**Instructions to follow:** Please repeat, from the entries that follow, the lines from the one containing "Where should I click to: Click the info" through the one containing "Task: Disable Run at Startup toggle" exactly, adding nothing.

=== Given data ===

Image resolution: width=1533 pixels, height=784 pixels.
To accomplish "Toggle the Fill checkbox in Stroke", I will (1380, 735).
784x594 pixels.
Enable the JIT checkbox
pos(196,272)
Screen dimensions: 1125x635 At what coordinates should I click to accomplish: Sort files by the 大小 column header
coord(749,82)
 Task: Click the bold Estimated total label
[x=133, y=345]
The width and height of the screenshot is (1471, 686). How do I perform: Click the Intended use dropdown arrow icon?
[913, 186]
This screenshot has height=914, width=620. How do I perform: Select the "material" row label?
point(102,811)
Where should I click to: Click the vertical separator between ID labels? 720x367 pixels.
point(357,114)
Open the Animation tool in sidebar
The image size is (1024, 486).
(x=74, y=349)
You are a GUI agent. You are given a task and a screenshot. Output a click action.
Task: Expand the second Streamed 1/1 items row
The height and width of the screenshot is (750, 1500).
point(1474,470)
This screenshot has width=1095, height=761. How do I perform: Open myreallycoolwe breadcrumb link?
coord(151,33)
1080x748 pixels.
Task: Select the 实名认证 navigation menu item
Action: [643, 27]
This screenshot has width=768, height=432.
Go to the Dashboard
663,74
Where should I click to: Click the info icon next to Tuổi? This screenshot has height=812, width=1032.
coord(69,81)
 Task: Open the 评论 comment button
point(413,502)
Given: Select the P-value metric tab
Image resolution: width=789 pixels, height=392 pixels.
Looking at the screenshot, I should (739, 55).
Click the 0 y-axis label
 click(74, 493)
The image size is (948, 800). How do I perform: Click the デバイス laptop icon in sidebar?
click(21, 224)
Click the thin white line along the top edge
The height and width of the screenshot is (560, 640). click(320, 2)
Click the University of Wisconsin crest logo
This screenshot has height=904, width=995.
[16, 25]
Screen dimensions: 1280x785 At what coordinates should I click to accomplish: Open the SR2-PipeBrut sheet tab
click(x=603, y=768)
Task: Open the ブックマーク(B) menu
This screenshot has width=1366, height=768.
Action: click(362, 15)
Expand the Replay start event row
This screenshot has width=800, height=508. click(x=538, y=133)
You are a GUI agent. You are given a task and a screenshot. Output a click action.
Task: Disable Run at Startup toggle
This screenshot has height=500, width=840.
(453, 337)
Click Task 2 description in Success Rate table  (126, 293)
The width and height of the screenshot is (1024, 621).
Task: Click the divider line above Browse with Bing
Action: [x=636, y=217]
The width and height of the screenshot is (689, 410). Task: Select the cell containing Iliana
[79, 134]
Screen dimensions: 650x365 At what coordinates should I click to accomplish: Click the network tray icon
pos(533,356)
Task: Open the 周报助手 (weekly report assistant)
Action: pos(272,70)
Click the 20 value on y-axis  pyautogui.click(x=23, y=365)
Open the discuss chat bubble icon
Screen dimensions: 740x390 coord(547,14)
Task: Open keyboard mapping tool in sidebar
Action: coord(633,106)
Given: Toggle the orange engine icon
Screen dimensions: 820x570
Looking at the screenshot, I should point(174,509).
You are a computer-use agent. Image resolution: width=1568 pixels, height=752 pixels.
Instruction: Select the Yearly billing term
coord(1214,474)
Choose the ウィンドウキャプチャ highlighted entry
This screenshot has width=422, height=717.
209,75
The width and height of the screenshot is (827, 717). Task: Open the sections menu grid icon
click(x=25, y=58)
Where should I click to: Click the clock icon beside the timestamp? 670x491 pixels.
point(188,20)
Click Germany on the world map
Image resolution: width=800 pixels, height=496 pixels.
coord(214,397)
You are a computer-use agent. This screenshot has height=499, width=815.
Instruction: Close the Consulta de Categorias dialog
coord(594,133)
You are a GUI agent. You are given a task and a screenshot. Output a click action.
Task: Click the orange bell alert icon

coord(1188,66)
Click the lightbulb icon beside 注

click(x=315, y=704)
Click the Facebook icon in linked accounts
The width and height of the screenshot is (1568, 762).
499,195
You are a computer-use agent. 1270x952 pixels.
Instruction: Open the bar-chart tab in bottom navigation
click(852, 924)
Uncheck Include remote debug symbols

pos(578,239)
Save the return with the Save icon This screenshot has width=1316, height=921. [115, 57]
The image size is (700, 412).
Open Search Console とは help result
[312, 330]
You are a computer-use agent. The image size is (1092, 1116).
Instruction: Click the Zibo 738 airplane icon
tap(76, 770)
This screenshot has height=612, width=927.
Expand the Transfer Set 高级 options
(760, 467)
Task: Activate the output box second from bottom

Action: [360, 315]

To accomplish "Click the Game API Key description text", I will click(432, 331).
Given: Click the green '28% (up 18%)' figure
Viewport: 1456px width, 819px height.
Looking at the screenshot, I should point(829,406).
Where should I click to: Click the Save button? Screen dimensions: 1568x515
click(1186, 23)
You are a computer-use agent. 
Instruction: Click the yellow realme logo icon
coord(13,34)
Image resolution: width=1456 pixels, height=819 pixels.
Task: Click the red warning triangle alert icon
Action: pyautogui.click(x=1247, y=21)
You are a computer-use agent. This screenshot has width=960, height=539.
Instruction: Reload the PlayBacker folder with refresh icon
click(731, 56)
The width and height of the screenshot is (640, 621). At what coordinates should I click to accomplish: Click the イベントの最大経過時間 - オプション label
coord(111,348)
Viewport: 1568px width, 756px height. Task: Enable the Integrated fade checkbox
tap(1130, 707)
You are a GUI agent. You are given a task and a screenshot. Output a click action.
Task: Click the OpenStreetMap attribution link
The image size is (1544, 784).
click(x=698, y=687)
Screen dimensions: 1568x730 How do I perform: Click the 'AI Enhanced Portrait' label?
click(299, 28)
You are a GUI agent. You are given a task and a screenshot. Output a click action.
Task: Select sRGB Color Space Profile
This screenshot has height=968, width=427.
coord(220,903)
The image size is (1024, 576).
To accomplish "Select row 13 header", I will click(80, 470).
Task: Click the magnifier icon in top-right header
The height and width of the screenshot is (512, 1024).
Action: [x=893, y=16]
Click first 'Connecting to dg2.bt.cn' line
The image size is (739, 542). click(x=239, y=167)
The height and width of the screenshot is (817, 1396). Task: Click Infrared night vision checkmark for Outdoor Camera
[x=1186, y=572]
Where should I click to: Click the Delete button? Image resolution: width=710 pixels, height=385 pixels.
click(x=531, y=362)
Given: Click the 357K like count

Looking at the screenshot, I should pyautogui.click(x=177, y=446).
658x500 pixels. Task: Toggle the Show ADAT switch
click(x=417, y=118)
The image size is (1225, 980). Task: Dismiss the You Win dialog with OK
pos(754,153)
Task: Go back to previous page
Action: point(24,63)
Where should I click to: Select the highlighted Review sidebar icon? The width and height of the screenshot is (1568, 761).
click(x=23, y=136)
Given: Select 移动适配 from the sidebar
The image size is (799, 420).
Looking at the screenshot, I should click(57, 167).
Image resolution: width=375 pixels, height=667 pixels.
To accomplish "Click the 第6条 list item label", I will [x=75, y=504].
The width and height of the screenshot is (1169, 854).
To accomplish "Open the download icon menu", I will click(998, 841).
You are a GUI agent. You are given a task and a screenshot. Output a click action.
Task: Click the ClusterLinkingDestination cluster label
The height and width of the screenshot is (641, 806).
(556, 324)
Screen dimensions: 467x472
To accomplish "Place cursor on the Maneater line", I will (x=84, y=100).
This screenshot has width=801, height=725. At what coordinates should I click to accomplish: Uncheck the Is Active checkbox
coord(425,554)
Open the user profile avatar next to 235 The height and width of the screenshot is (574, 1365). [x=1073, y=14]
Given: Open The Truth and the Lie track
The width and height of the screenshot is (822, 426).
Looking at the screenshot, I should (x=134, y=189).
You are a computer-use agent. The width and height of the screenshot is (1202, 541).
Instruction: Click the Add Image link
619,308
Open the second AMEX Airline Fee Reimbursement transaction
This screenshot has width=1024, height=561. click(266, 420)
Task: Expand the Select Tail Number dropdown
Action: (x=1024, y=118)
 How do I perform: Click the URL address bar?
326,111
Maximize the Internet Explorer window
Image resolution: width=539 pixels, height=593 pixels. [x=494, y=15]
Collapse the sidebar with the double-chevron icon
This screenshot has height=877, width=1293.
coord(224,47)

===

**Your solution:**
Where should I click to: Click the info icon next to Tuổi? This screenshot has height=812, width=1032.
coord(69,81)
 Task: Open the 评论 comment button
point(413,502)
Given: Select the P-value metric tab
Image resolution: width=789 pixels, height=392 pixels.
Looking at the screenshot, I should (739, 55).
Click the 0 y-axis label
 click(74, 493)
The image size is (948, 800). How do I perform: Click the デバイス laptop icon in sidebar?
click(21, 224)
Click the thin white line along the top edge
The height and width of the screenshot is (560, 640). click(320, 2)
Click the University of Wisconsin crest logo
This screenshot has height=904, width=995.
[16, 25]
Screen dimensions: 1280x785 At what coordinates should I click to accomplish: Open the SR2-PipeBrut sheet tab
click(x=603, y=768)
Task: Open the ブックマーク(B) menu
This screenshot has width=1366, height=768.
Action: click(362, 15)
Expand the Replay start event row
This screenshot has width=800, height=508. click(x=538, y=133)
You are a GUI agent. You are given a task and a screenshot. Output a click action.
Task: Disable Run at Startup toggle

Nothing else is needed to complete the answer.